Ma vision sera peut-être un peu moins pessimiste que celle de M. Mariton, même s’il ne faut pas ignorer les difficultés. Un certain nombre de facteurs nous laissent penser que le scénario proposé par le Gouvernement en matière de croissance peut se réaliser dans les mois qui viennent. On a évoqué la baisse de l’euro, celle du prix du pétrole, et l’on pourrait également parler de la diminution continue des taux d’intérêt. De tels éléments peuvent annoncer un retour de la croissance dans les mois qui viennent.
Par ailleurs, les mesures budgétaires qui nous sont proposées – qu’il s’agisse du projet de loi de finances initiale ou du projet de loi de finances rectificative – maintiennent un équilibre entre le nécessaire ajustement budgétaire – auquel le Gouvernement procède, notamment via une diminution de la dépense qui, à ma connaissance, est d’une ampleur historique – et la volonté de laisser allumés les moteurs de la croissance.
Je veux dire très clairement qu’un ajustement budgétaire plus brutal, alors que l’investissement privé n’est toujours pas reparti, aurait des conséquences très néfastes sur la croissance. C’est pourquoi l’équilibre recherché par le Gouvernement est le bon.
M. Mariton évoquait les incohérences supposées de la politique que nous menons en s’appuyant sur la réaction de M. Macron au rapport franco-allemand. Pour ma part, je me félicite de l’élaboration de ce rapport : il est extrêmement important que la France et l’Allemagne essaient de définir une stratégie commune. J’ai bien entendu la réaction de M. Macron, mais j’ai aussi entendu celle de M. Schäuble. Disons-le clairement : le ministre allemand a fermé la porte aux auteurs du rapport lorsqu’ils demandent à l’Allemagne de faire davantage en matière d’infrastructures et d’investissements. Il faut que nos deux pays continuent à se parler et tentent d’élaborer une stratégie commune, mais force est de constater que la position du ministre des finances allemand n’est pas très encourageante.
Quant à l’assouplissement du droit du travail, nous avons commencé à agir en ce sens, monsieur Mariton.
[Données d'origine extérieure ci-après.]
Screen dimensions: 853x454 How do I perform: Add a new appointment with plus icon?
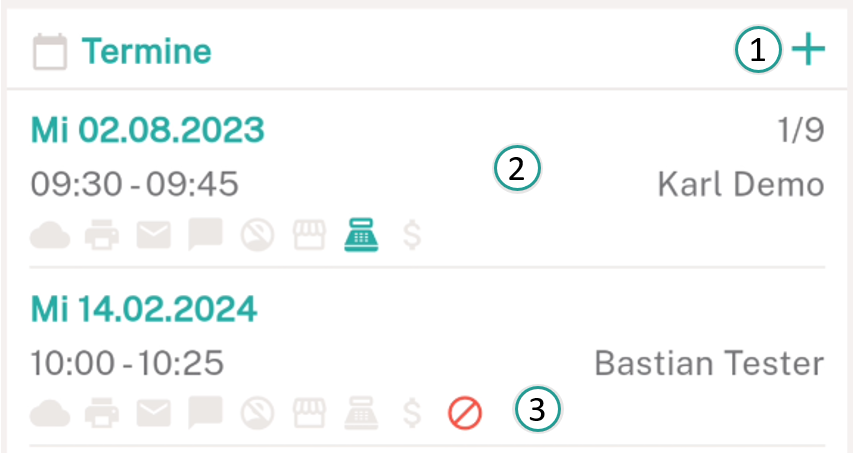[808, 49]
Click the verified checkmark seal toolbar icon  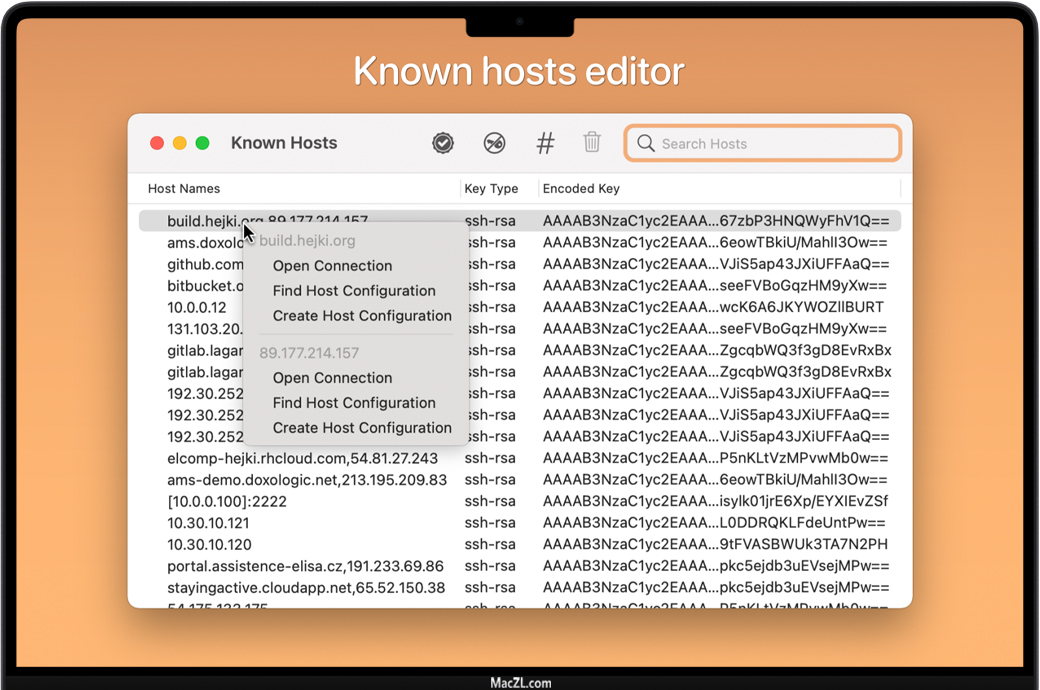pyautogui.click(x=443, y=143)
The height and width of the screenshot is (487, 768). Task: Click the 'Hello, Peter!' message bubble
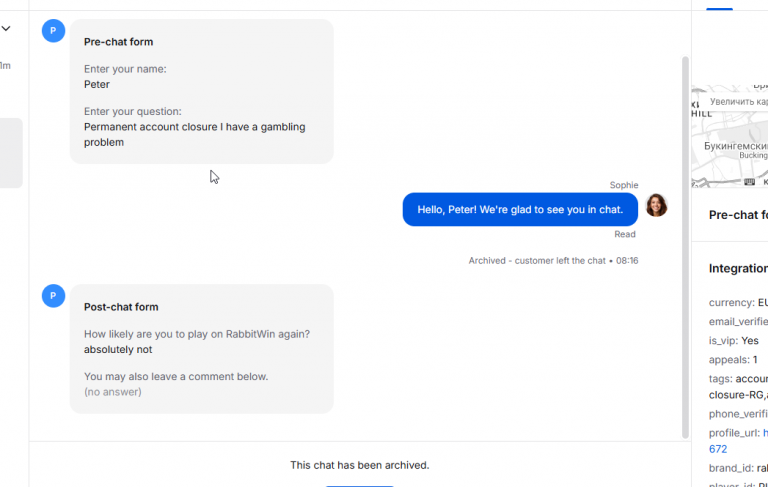click(520, 210)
Certes, il faut peut-être aller plus loin – je suis de ceux qui le pensent –, mais cette question dépend aussi du dialogue social et des échanges avec les forces syndicales, auxquelles nous n’avons pas vocation à nous substituer.
J’en viens au plan Juncker. Ce que l’on peut regretter, ce n’est pas l’insuffisance d’argent public, mais l’existence d’une interrogation quant à l’effet de levier proposé : l’apport d’un peu plus de 20 milliards d’euros de capitalisation – mais peut-être faudrait-il examiner ce montant de plus près – est-il cohérent avec l’annonce de plus de 300 milliards d’euros d’investissements ? Cette interrogation n’a pas été exprimée uniquement par le ministre français de l’économie, de l’industrie et du numérique, mais également par de nombreux observateurs. Il convient donc de développer ce plan, que la France a demandé et qui est une bonne chose, et de lui donner plus de force.
Pour toutes ces raisons, nous rejetterons cette motion de rejet préalable.